Using the line with "Task: Switch to the Console tab" as your starting point, transcribe it and each line beneath it word for word until the records run out, without pictures.

Stored data entries
........

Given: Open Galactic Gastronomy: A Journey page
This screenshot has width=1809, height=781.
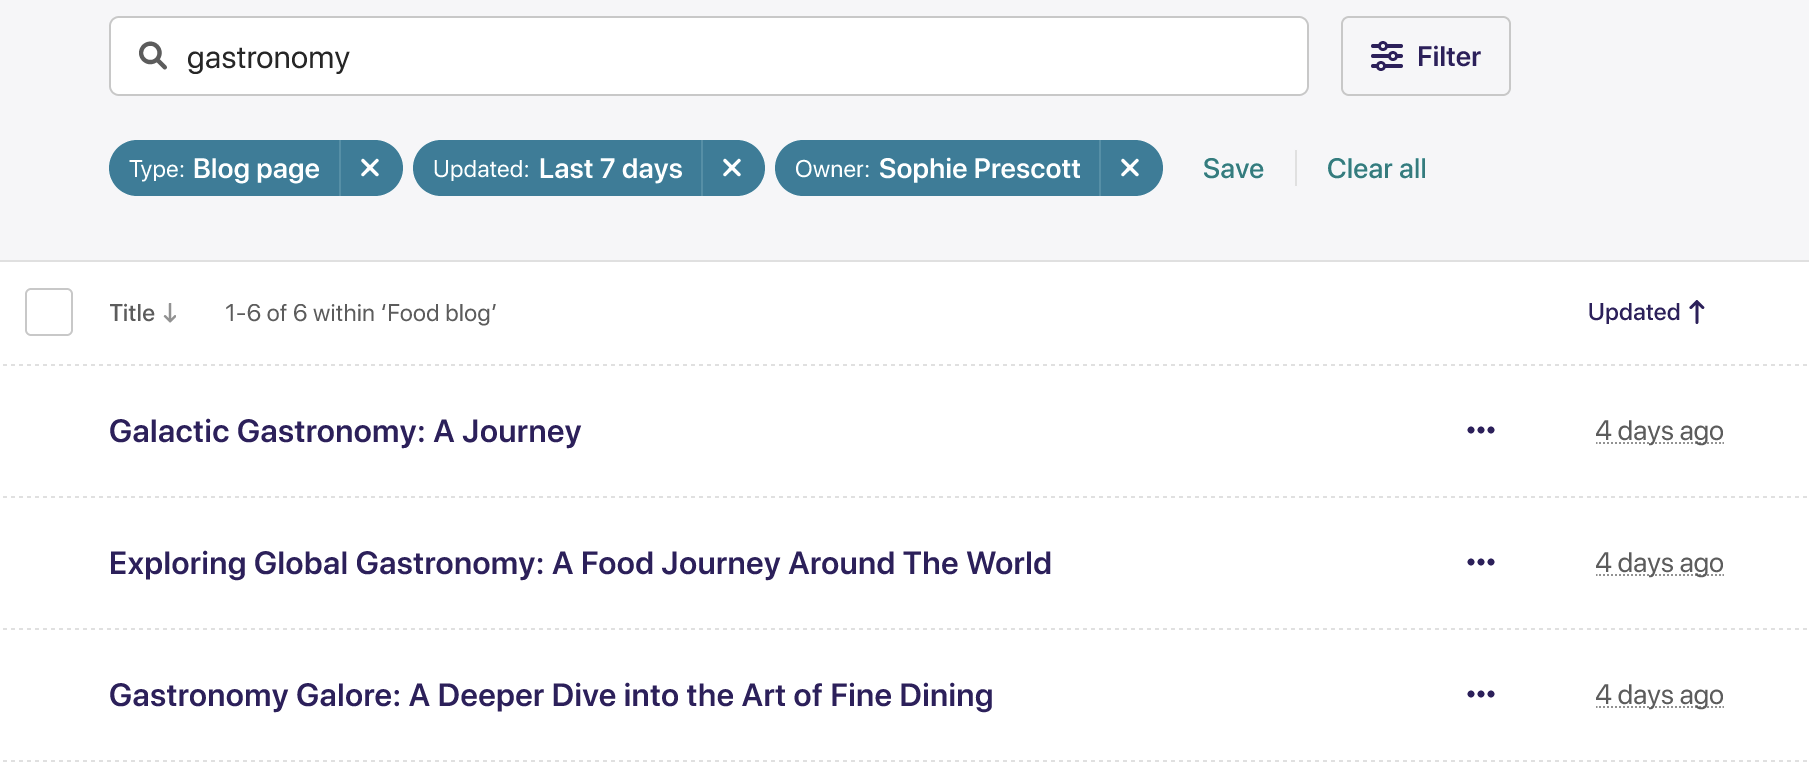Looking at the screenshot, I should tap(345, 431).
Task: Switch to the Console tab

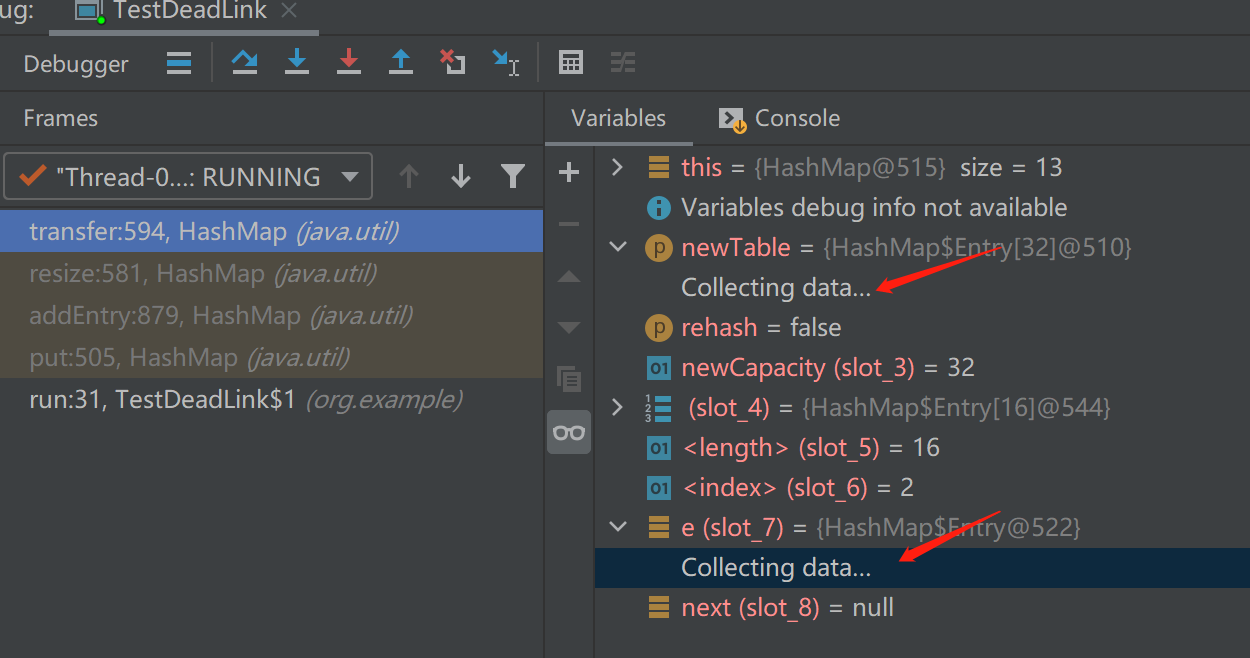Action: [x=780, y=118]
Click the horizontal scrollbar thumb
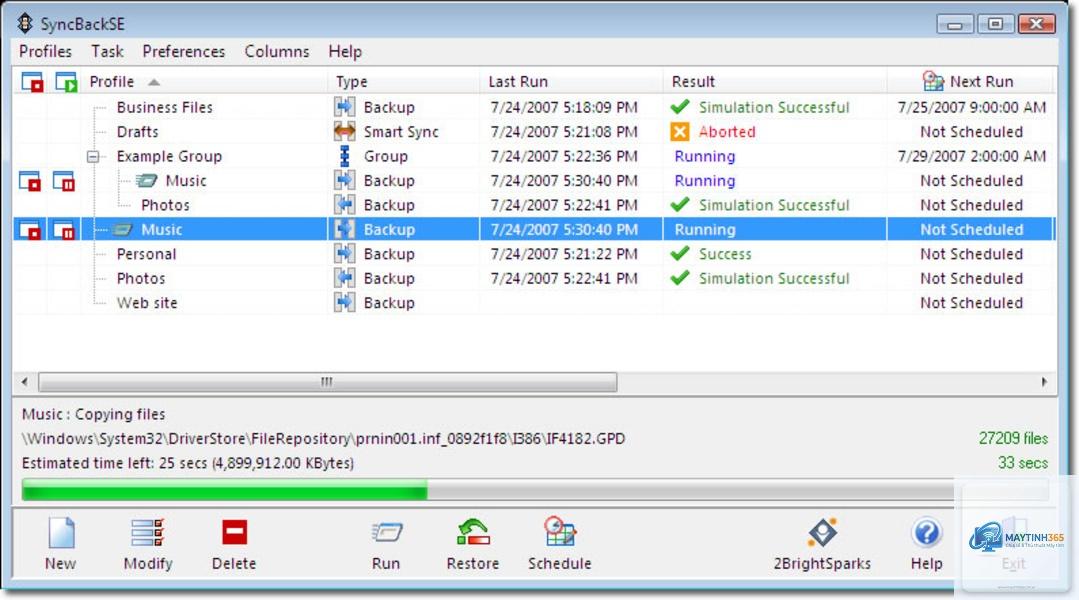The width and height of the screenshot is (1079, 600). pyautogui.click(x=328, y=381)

........

[Answer to this task]
Task: Switch to the Console tab

Action: [x=780, y=118]
Click the horizontal scrollbar thumb
The width and height of the screenshot is (1079, 600). pyautogui.click(x=328, y=381)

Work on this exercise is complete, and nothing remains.